Data: Begin

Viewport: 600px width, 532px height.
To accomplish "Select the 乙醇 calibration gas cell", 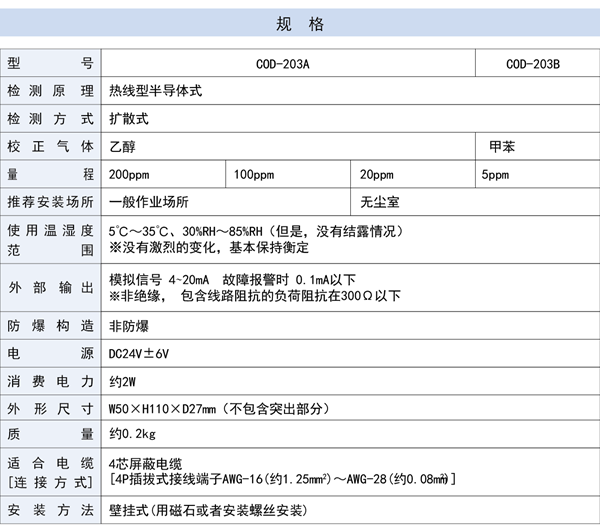I will click(122, 146).
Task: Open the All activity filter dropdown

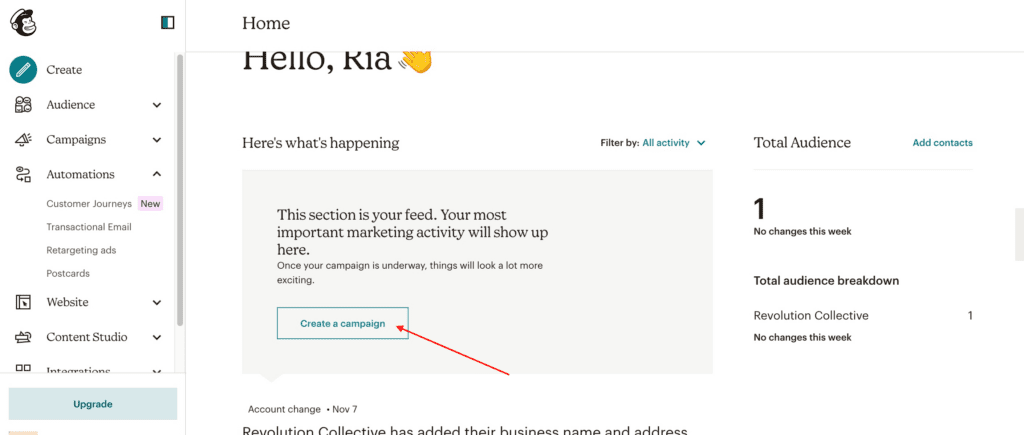Action: 673,142
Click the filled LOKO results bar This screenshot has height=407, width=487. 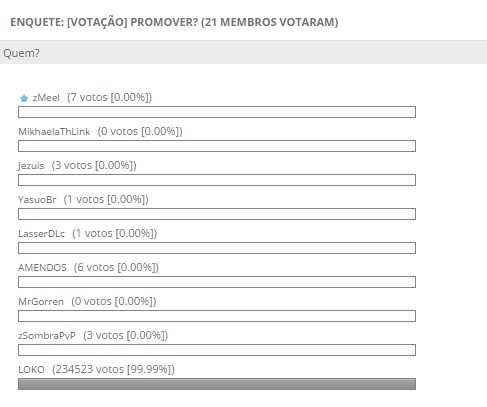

Data: End

» **Your instructions**: Reproduce exactly, without any picture, the lines from the one bearing "Task: Open the All activity filter dropdown" to the last line of the records above.

» **Exercise answer**:
Task: Open the All activity filter dropdown

Action: 673,142
Click the filled LOKO results bar This screenshot has height=407, width=487. 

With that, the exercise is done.